**TO DO:**
Apart from the images, repeat the data below exactly as written.

**DATA UNDER STUDY:**

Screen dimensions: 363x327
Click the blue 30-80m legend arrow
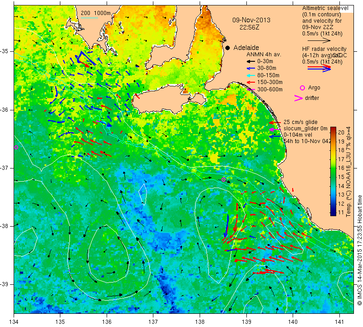(x=250, y=69)
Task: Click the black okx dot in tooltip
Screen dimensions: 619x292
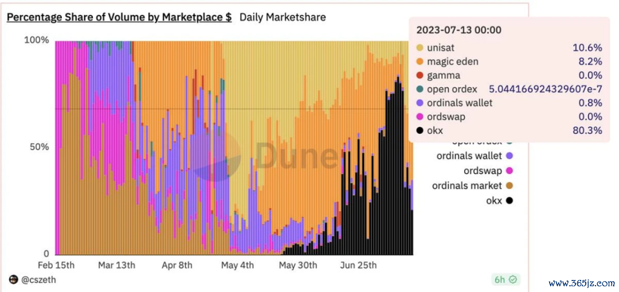Action: pyautogui.click(x=420, y=131)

**REPLY TO THE TASK:**
Screen dimensions: 363x327
Click the blue 30-80m legend arrow
(x=250, y=69)
Task: Click the black okx dot in tooltip
Screen dimensions: 619x292
Action: pyautogui.click(x=420, y=131)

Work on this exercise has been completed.